Ma souche paysanne
Ma souche paysanne
Connaissez-vous Ménestreau ? C’était, pour ma mère, le nombril du monde ! Elle est née en 1894 tout près de là, a vécu là, jusqu’à son mariage. Ménestreau : des collines couvertes de bois, des haies, des prés, des champs de blé. Autrefois, sur le flanc des collines, des vignes , des sources d’eau fraîche et pure au coeur du village ; combien d’habitants ? Entre 80 et 100 ! Ma mère a grandi dans ce village paisible, aux confins du Morvan, participant aux tâches quotidiennes de la maison, s’occupant d’une jeune soeur née onze ans après elle.
Ernestine, sa mère, était une petite femme toute menue, vive, travailleuse et gaie : « maman Titine », c’était ma grand-mère maternelle. Le grand-père Antoine était petit commerçant, petit paysan, ramasseur d’oeufs dans les fermes pour réexpédier à la gare d’Entrains-sur-Nohain. Il avait eu la vie dure, placé « chez les autres » ; braconnier impénitent, parfois, il se faisait pincer par les gardes de Monsieur le Duc d’Entrains, Duc de Mortemart, Prince de Tonnay-Charente qui lui disait : « Monsieur Chauffour, promettez-moi de ne plus braconner ! »et la réponse suivait : « tout ce que vous voudrez, Monsieur le Duc, mais pas ça ! » Il aimait le danger, par exemple, rentrer de sa vigne tard le soir, avec sa tonne de vitriol : » on a bien travaillé, père Antoine ? » -« Bien sûr ! » et dans la tonne, il y avait … un chevreuil !
Mes grands-parents paternels, eux, vivaient à Fleury-la-Vallée, également, « nombril du monde » ; ils étaient aussi paysans et commerçants ; le grand-père Edmond (1856-1908)que je n’ai pas connu, en plus de son métier, était musicien, animateur et chef de la fanfare de Fleury : « la lyre républicaine « .

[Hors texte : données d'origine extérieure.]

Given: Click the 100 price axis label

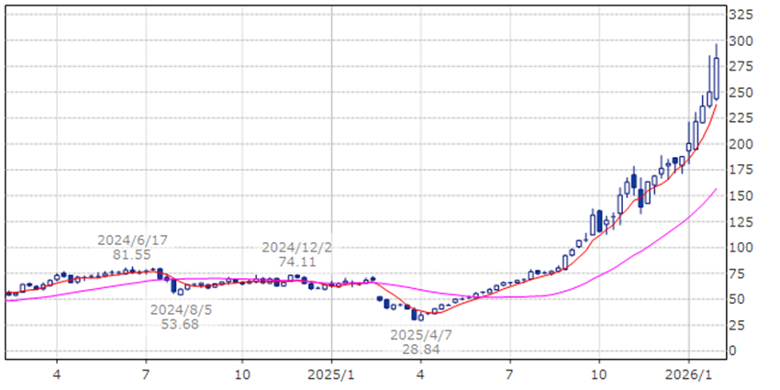Looking at the screenshot, I should point(741,248).
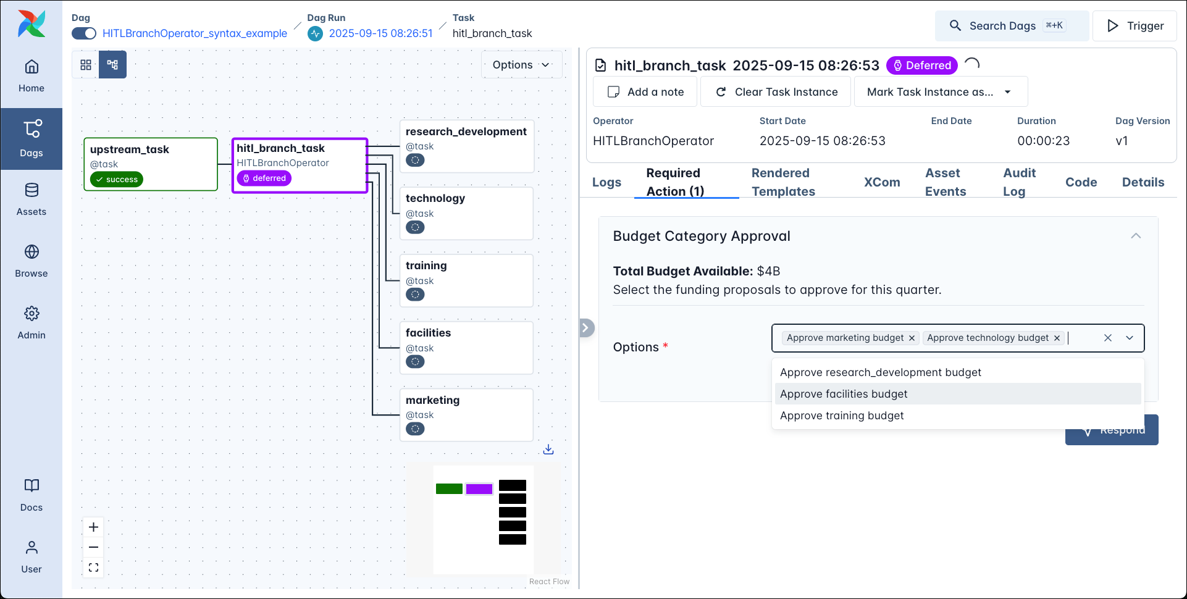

Ma grand-mère Octavie est née en 1864 aux Varennes, un hameau de Charbuy où elle est allée à l’école jusqu’à son certificat d’études de l’époque ; toute jeune enfant, elle a perdu sa mère et n’avait pas la vie heureuse avec une belle-mère très dure, quasi une marâtre. Elle s’est mariée, jeune, avec Edmond, ce « romantique aux cheveux longs et cravate Lavalière » dont elle était profondément amoureuse. Veuve à 44 ans, elle s’est trouvée en charge de la maison et du commerce avec ses deux fils ; l’un d’eux, qui deviendra mon père, avait obtenu son diplôme de « capacité à l’enseignement »et aurait voulu être instituteur, mais à la mort de son père, il a été obligé de se mettre au commerce. D’ailleurs, il est devenu commerçant dans l’âme et a repris les tournées avec le cheval et le « quatre-roues commercial » bien connu dans les villages avoisinants où il passait régulièrement ; à Ponceau entre autres ; pourquoi Ponceau en particulier ? Eh bien ! Là vivait une de ses fidèles clientes, ancienne coiffeuse à Paris, retraitée à Ponceau avec son mari ; le jeudi, elle attendait le passage de ce commerçant célibataire d’une trentaine d’années et dans sa tête cherchait à le marier avec sa nièce elle-même célibataire ; c’était après les années de la 1ère guerre mondiale qui avait tué tant de jeunes hommes. La nièce en question n’était autre que la fille de Ménestreau qui venait voir sa tante à Ponceau ; la « marieuse » a gagné puisqu’un jour, « le beau garçon » a demandé la nièce en mariage !
Ils se sont mariés, ont vécu à Fleury-la-Vallée dans la maison de famille, sont restés commerçants, lui continuant les tournées, elle assurant le commerce dans la boutique. Au passage, petite anecdote : quand ma mère s’est installée à Fleury après son mariage, un gars du pays, surpris de voir arriver « une étrangère »a demandé à mon père : » Où don que t’las trouvée ta garce ? » Ma mère a pris cela pour une injure ; explication lui fut donnée : « garce » est le féminin de « gars » dans les villages de l’Aillantais, tout au moins à cette époque !
De leur union, naquirent trois enfants, deux garçons et une fille : 1923, 1925, 1927 ; à la 3ème naissance, on se disait que ce serait encore un garçon mais sitôt l’accouchement terminé, ma mère s’est exclamée fièrement : « je l’ai, ma fille ! »
La fille, c’était moi, mon aventure terrestre allait commencer !
20 novembre 2013 – Fragments – Marie-Thérèse G.